По мере чтения бумаги лицо Дениса принимало все более мрачное, зловещее выражение. Заметив это, Масленников пришел в замешательство, пробормотал:
– Вы не подумайте… У них такая форма… Неприятеля я не снабжал…
– Молчите, сударь! – угрожающе прикрикнул Денис. – Я не судья и не буду копаться в совершенных вами мерзостях. Вы дадите за них ответ в ином месте. А теперь извольте выслушать меня… Помимо всего прочего вы осмеливаетесь задерживать крестьян-партизан и даже наказывать их за усердие, проявленное в борьбе с любезными вам иноплеменниками…
– Никогда того не было, богом клянусь! – вновь попытался оправдаться уже не на шутку струсивший помещик. – Людишки разбаловались… От работ уклоняются, неизвестно где шатаются, а потом партизанами себя объявляют… Оброчный мой, Терешка, полгода домой глаз не казал, пьянствовал на стороне, партизан-то и во сне не видел, а тоже…
– Лжете! – перебил выведенный из себя Денис. – Я сам Терентия в лесу встречал и могу свидетельствовать о заслугах его перед отечеством… Прикажите сейчас же, сударь, чтоб Терентий и другие партизаны могли свободно возвратиться в свои дружины…
– Слушаюсь… Будет исполнено… – низко склонив голову, пробормотал помещик.

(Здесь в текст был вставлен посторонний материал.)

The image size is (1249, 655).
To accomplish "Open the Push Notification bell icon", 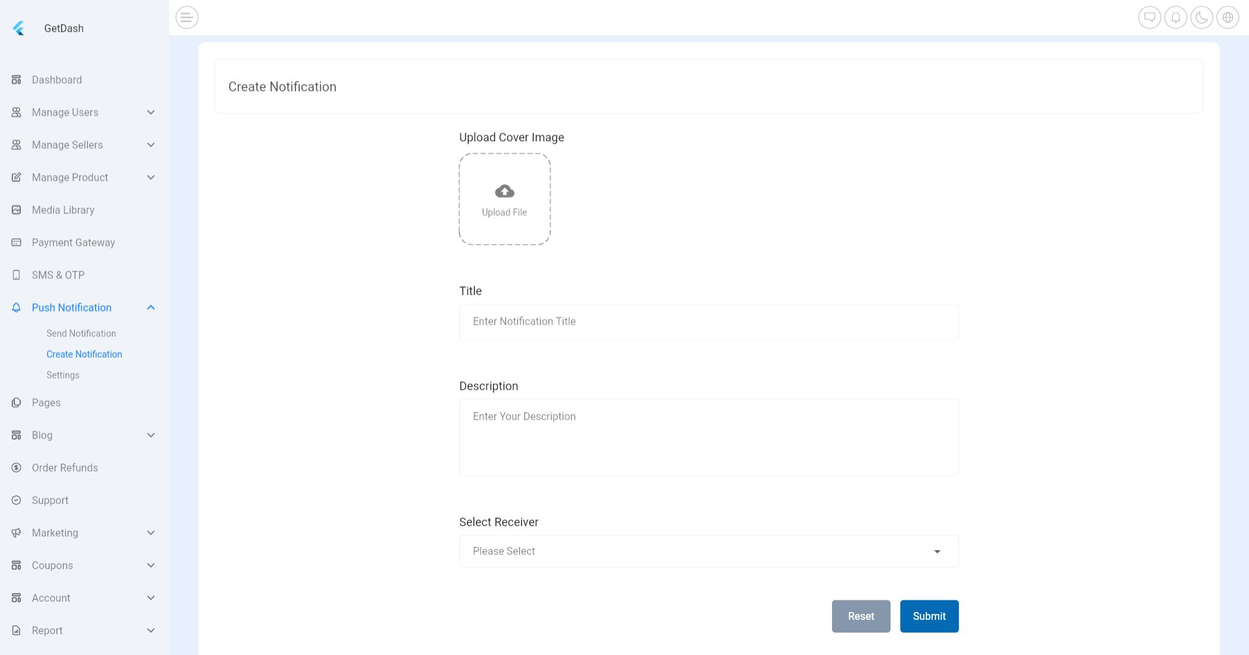I will pyautogui.click(x=16, y=307).
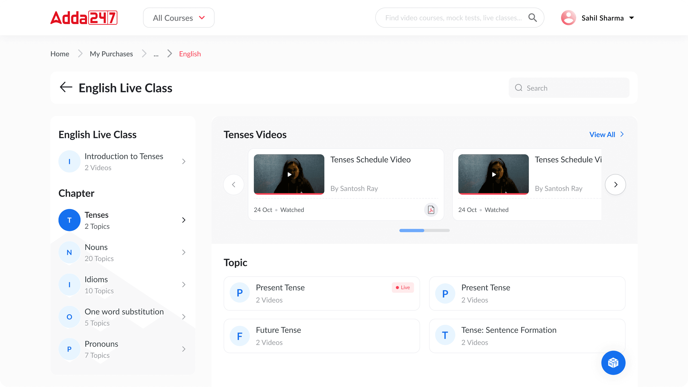Click previous arrow in Tenses Videos carousel
The image size is (688, 387).
234,184
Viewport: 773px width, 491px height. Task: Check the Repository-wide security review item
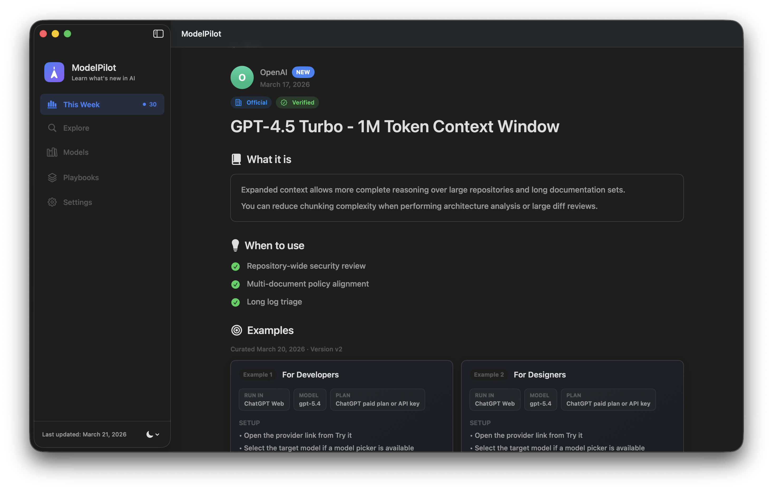coord(236,266)
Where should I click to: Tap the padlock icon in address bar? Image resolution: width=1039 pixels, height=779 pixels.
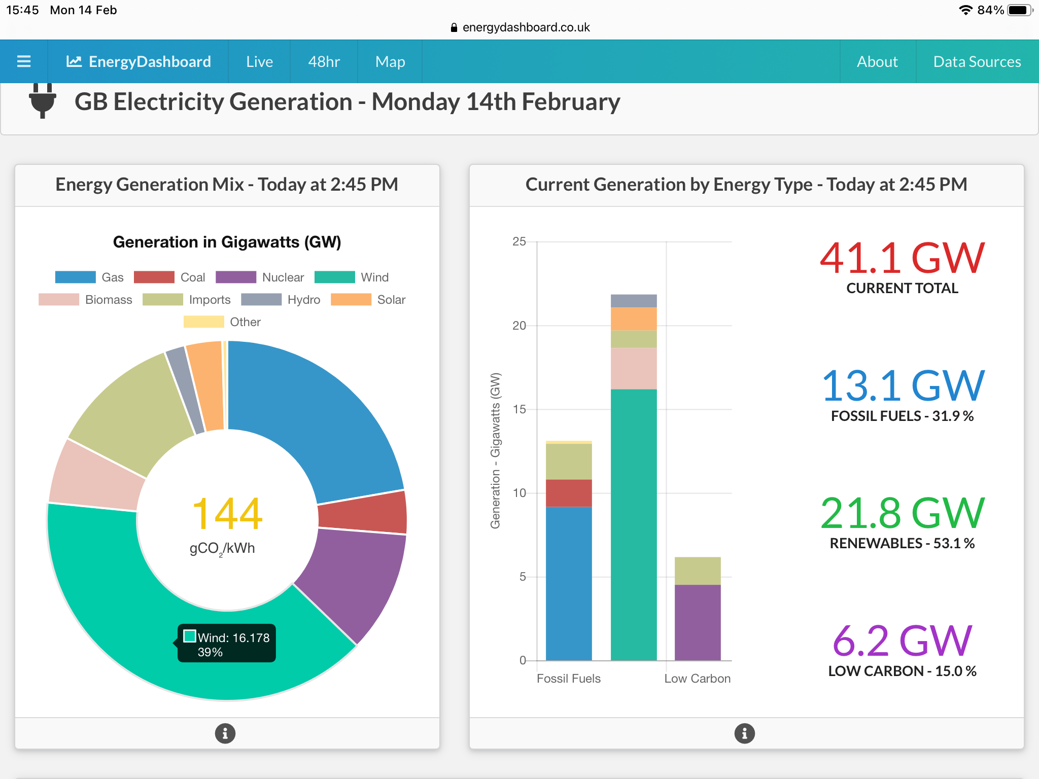(x=454, y=27)
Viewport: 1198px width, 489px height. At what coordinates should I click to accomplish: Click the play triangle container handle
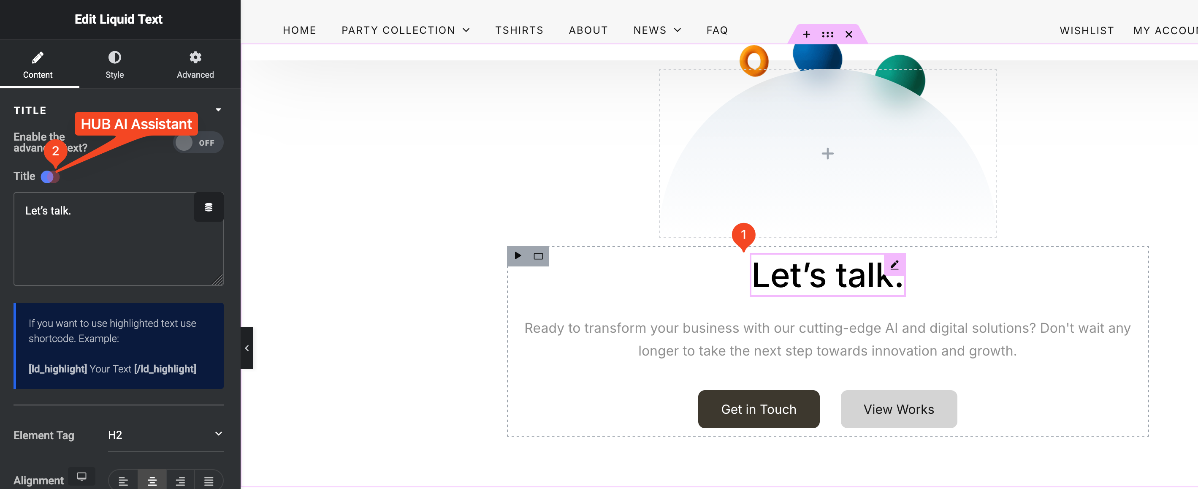click(x=518, y=256)
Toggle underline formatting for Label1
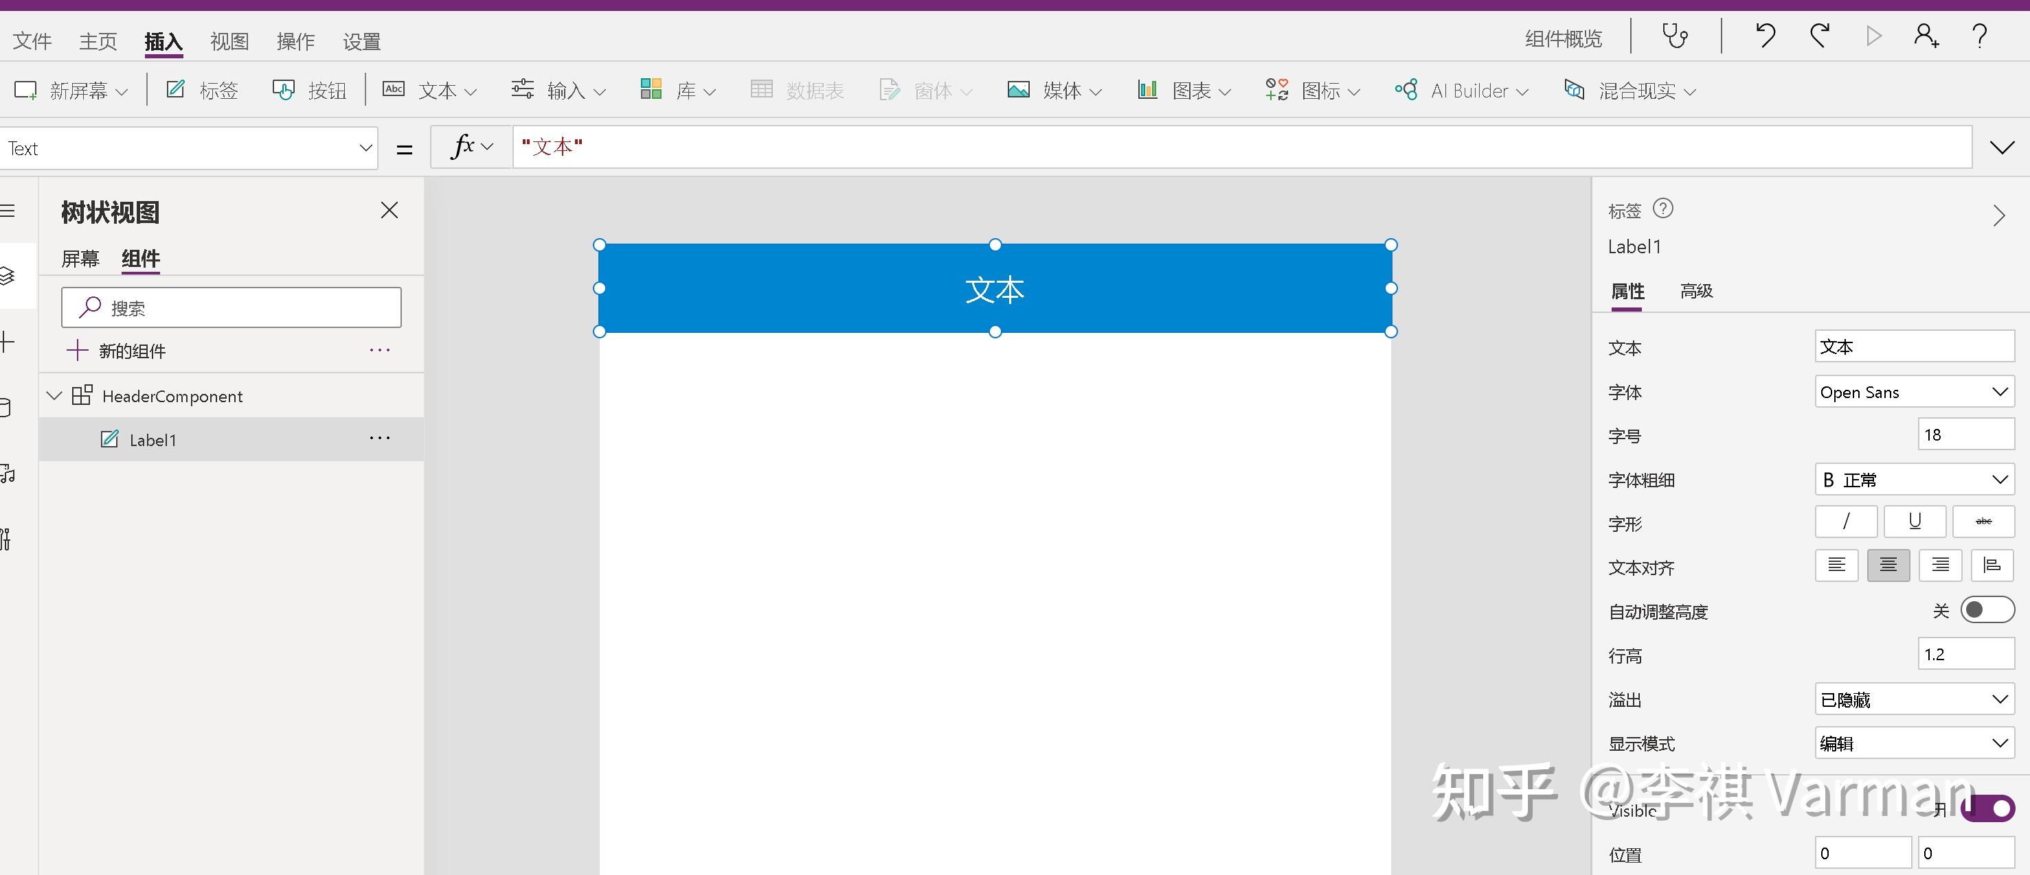Screen dimensions: 2030x875 [1915, 521]
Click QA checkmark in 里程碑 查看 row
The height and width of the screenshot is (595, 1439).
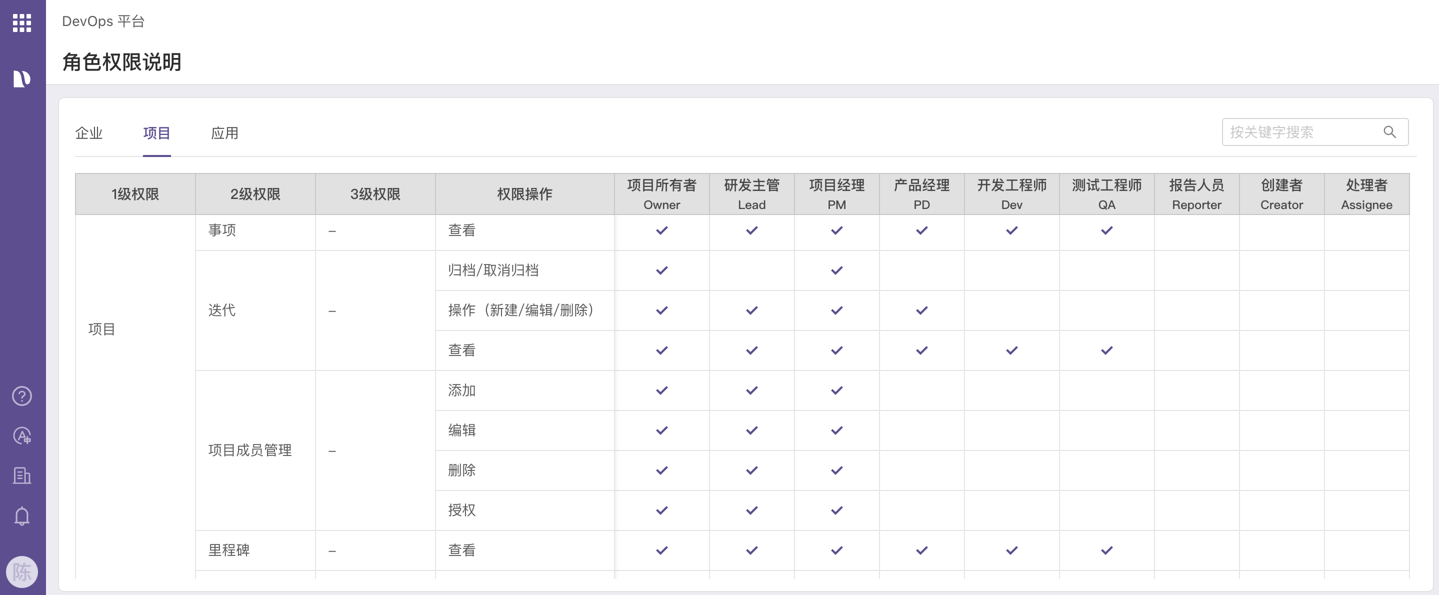(x=1106, y=551)
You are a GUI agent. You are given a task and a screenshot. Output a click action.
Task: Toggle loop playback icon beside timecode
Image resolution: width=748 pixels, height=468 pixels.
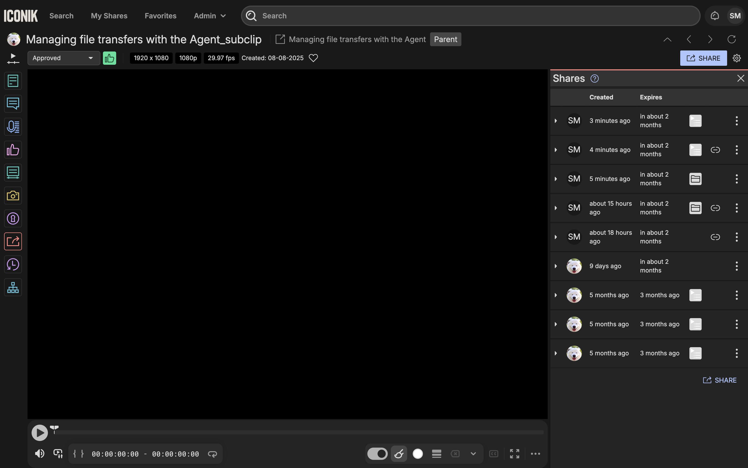coord(212,454)
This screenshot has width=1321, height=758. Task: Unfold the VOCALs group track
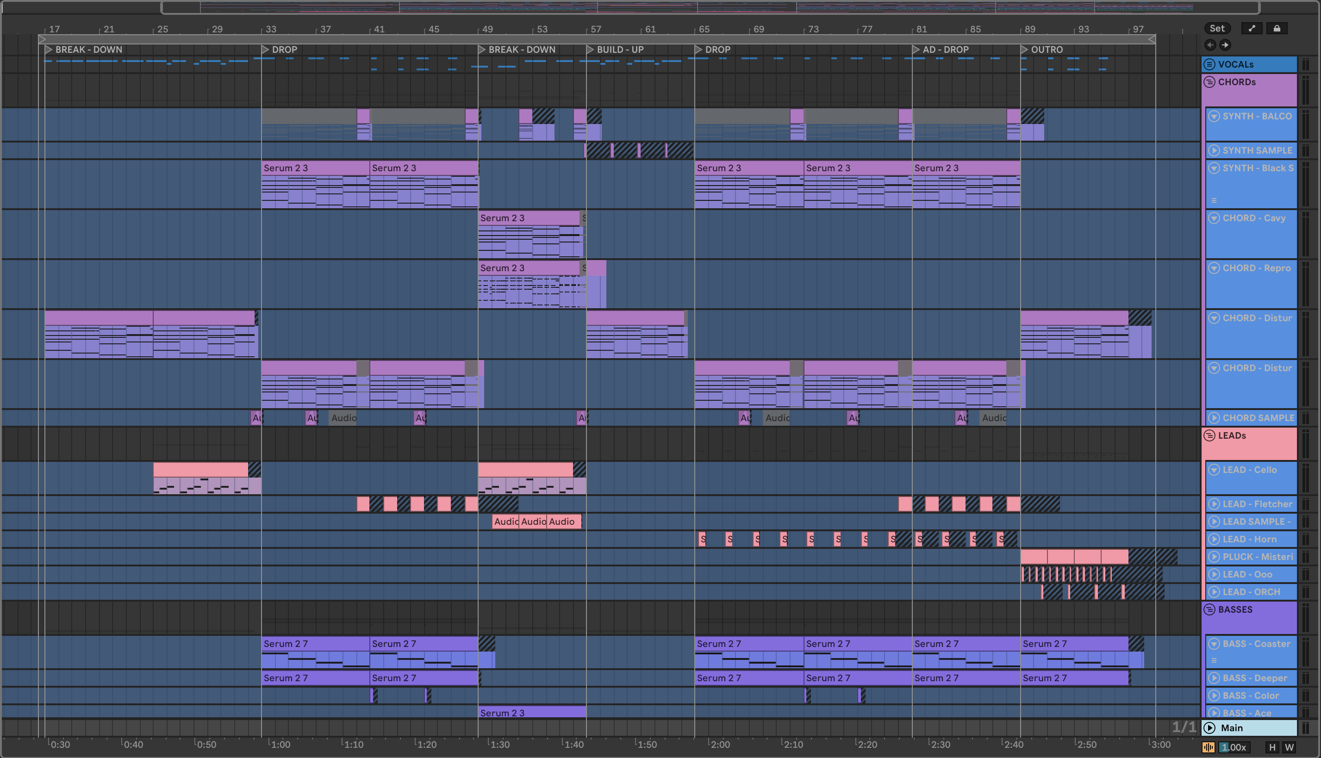point(1210,64)
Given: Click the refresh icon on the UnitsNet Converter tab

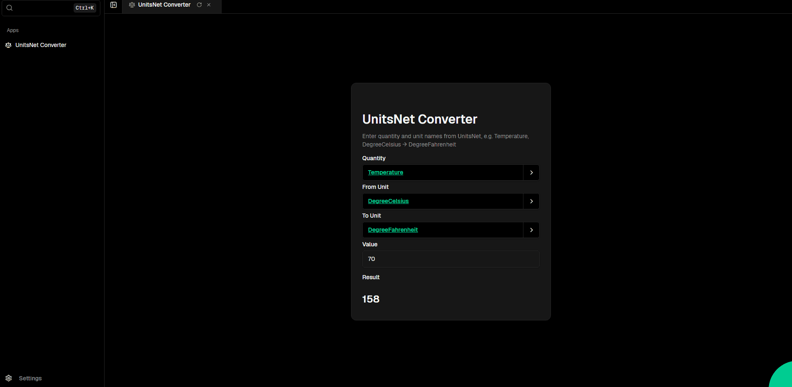Looking at the screenshot, I should (x=199, y=5).
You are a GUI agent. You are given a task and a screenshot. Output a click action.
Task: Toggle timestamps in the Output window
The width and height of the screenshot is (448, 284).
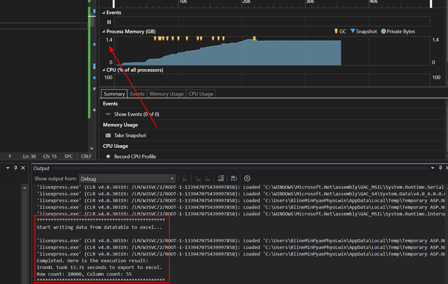pyautogui.click(x=247, y=178)
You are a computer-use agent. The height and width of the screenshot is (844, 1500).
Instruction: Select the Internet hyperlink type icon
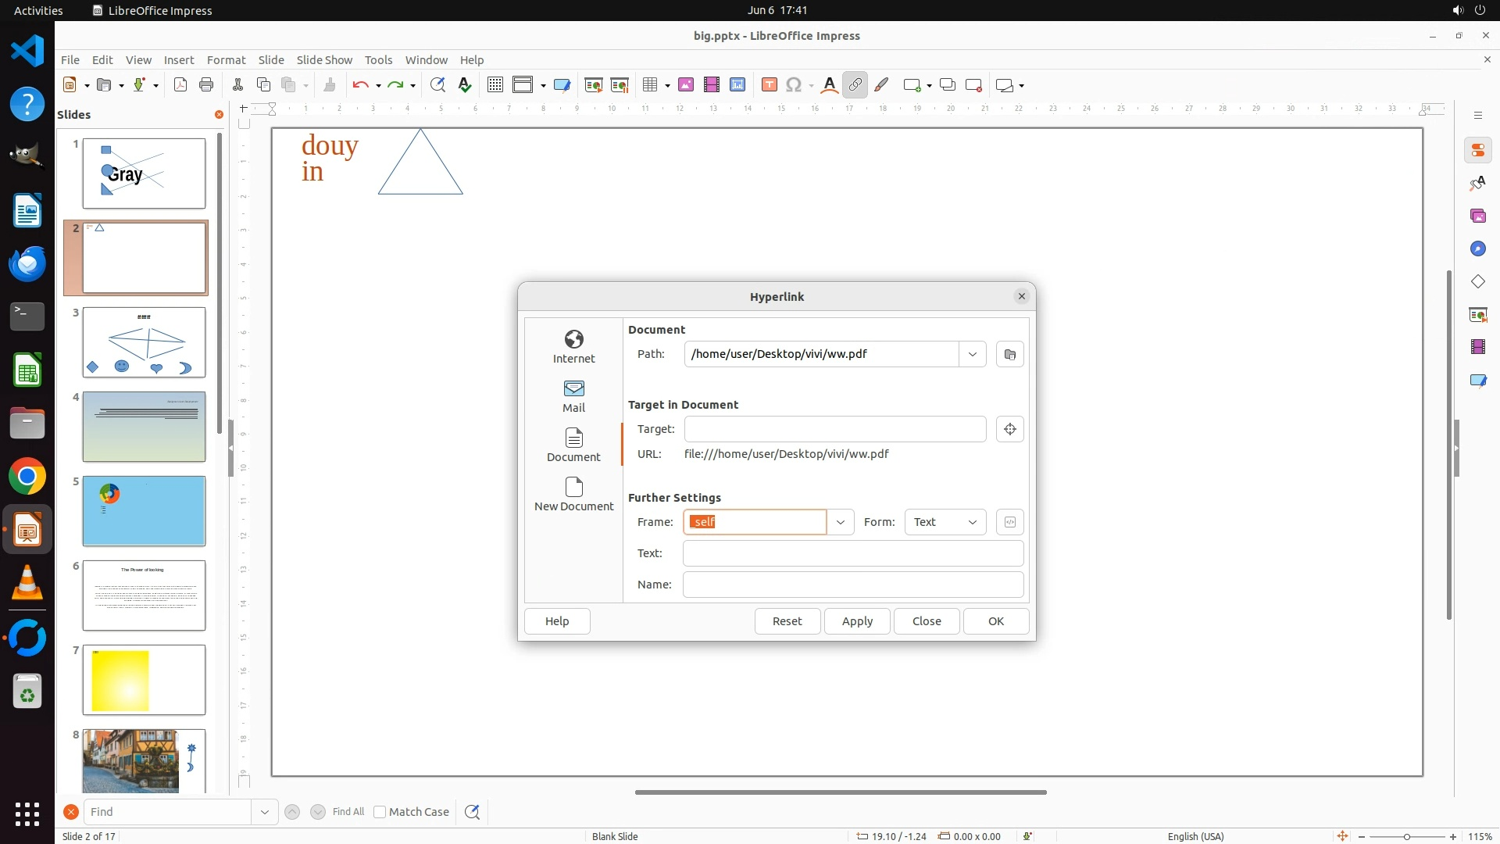573,339
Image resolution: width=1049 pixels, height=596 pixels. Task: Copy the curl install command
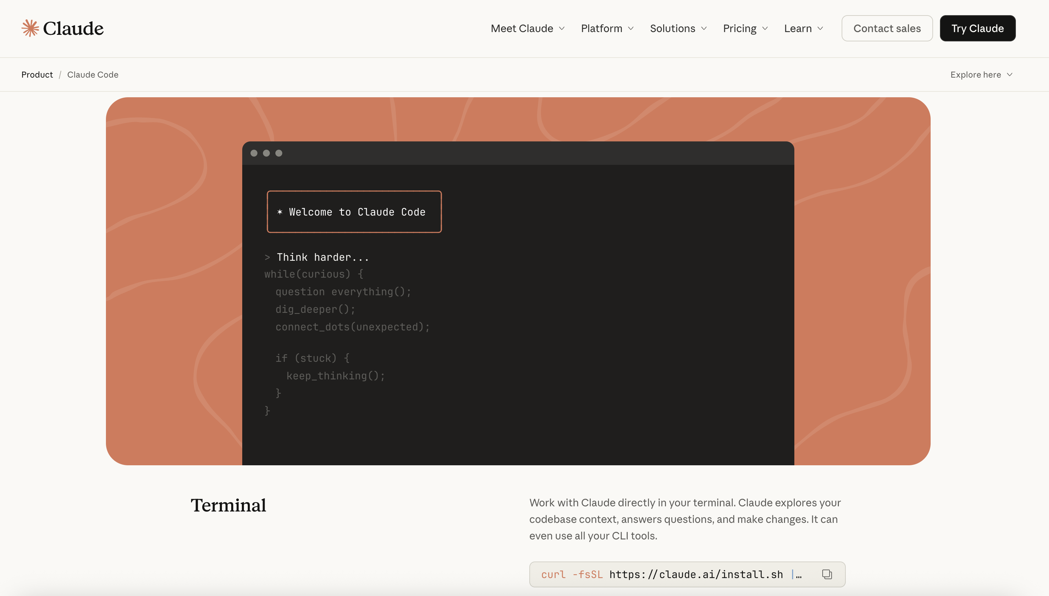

– А если узнаю, что вы снова вздумали повторить свои гнусности… Берегитесь! Я найду скорый способ отучить от них! – грозно и внушительно предупредил Денис на прощание.
Но дело на этом не кончилось. Крестьяне из соседних деревень, прослышав о приезде казаков, собрались около дома. Когда Денис, провожаемый хозяином, показался на крыльце, крестьяне, почтительно сняв шапки, стали жаловаться:
33
В записках и письмах Д. В. Давыдова имя партизана Терентия нигде не упоминается. И тем не менее имя это не вымышлено.
В 1944 году, будучи в селе Верхняя Маза, под Сызранью, где провел последние годы своей жизни и умер Д.В.Давыдов, я отыскал среди других стариков почти столетнего Николая Борисовича Волкова, отец которого служил личным камердинером у Дениса Васильевича.
Со слов своего отца, старик Волков передал мне много любопытных подробностей о последних годах жизни Д.В.Давыдова и, между прочим, сообщил историю партизана Терентия. По словам старика, Терентий «прежде с Денисом Васильевичем на войне был», а затем, возвратившись домой, подвергся каким-то гонениям со стороны своего барина, «не стерпел мучительства» и стал «беглым». Услышав, что Денис Васильевич находится в Верхней Мазе, а может быть и по случайности, Терентий очутился в этом селе. Они свиделись. Терентий рассказал про свою беду. Денис Васильевич, отличавшийся большой гуманностью, отнесся участливо к бывшему партизану. Терентий, выкупленный у своего барина, поселился в Верхней Мазе, где и прожил до глубокой старости. Николай Борисович Волков знал его стариком, всегда со слезами на глазах вспоминавшим покойного генерала Дениса Васильевича, который будто бы дал ему вольную, определил в конюхи и всегда при нужде оказывал помощь. Волков показал даже место, где стояла изба партизана Терентия. Другие верхнемазинские старики это подтвердили.
Терентий, по воспоминаниям Волкова, представляется мне таким, каким я его описываю.